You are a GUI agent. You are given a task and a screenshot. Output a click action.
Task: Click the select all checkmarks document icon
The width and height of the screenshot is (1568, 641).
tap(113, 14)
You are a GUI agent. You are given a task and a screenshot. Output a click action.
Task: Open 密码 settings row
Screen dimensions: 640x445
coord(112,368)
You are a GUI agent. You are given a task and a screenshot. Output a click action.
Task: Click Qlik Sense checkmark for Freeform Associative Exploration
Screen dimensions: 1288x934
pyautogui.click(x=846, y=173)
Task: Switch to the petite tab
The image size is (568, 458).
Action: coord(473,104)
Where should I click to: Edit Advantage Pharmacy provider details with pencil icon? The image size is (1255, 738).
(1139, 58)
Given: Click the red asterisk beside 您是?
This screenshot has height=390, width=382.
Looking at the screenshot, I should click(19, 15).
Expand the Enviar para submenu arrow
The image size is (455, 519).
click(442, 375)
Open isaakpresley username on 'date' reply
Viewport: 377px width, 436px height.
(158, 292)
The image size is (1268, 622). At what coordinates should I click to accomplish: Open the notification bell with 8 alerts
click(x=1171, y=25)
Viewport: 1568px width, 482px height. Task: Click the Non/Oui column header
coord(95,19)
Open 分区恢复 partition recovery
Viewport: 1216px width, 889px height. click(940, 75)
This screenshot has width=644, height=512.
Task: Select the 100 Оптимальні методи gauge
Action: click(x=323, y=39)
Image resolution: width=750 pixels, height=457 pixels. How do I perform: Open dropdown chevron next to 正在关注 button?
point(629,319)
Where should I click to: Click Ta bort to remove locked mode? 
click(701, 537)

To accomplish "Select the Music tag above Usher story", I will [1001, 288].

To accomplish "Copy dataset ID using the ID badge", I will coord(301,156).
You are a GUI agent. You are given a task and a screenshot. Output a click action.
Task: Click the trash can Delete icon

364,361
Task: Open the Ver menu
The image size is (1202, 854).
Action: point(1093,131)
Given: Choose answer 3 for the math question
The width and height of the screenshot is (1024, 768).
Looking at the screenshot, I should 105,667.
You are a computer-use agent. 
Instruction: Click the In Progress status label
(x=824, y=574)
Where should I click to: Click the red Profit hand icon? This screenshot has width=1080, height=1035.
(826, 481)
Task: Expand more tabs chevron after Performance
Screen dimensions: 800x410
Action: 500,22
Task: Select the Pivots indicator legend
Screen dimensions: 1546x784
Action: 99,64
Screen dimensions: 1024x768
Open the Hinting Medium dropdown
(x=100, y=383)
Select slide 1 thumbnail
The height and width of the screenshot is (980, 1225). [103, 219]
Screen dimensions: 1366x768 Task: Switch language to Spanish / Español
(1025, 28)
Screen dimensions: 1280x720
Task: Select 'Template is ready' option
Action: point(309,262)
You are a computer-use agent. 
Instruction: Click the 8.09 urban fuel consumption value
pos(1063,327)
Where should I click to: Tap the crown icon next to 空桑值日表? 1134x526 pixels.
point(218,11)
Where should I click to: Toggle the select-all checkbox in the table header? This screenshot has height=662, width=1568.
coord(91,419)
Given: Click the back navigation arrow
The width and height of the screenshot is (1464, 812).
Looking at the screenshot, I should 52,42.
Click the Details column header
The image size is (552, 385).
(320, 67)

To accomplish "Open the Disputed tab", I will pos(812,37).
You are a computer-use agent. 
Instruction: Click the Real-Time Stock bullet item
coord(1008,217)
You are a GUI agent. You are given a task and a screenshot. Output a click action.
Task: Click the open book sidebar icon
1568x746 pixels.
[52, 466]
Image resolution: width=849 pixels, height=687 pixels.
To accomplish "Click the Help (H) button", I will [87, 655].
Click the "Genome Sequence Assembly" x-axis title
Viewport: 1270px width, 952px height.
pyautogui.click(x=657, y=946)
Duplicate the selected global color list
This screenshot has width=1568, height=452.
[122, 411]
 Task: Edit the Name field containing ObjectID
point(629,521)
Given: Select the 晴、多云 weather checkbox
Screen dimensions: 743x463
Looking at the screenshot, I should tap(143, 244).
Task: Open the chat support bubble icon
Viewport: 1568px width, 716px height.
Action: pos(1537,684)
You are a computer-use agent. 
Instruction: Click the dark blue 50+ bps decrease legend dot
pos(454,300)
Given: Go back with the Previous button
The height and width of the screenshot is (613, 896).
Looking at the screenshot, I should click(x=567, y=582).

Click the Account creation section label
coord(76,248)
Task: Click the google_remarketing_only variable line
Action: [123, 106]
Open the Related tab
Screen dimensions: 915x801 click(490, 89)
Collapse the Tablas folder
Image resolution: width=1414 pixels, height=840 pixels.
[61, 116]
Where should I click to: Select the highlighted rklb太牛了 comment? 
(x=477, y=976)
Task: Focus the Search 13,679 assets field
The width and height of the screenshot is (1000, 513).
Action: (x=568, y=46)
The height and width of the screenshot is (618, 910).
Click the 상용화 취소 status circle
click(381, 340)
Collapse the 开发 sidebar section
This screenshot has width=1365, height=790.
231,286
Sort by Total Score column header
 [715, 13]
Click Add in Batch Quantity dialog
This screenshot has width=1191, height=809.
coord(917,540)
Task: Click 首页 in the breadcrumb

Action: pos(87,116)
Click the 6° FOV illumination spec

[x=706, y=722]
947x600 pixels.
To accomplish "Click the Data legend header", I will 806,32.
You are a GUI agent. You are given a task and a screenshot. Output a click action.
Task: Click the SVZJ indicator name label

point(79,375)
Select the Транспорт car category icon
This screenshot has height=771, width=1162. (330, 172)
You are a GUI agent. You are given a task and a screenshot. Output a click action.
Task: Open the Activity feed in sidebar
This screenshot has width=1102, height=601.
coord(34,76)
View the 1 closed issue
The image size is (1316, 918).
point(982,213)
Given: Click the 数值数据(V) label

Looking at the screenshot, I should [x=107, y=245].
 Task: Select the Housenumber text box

━━━━

### Required work
The answer is each line in which the word "arrow" occurs, copied from the material above.

### Your solution
Expand the Enviar para submenu arrow
Given: Click the back navigation arrow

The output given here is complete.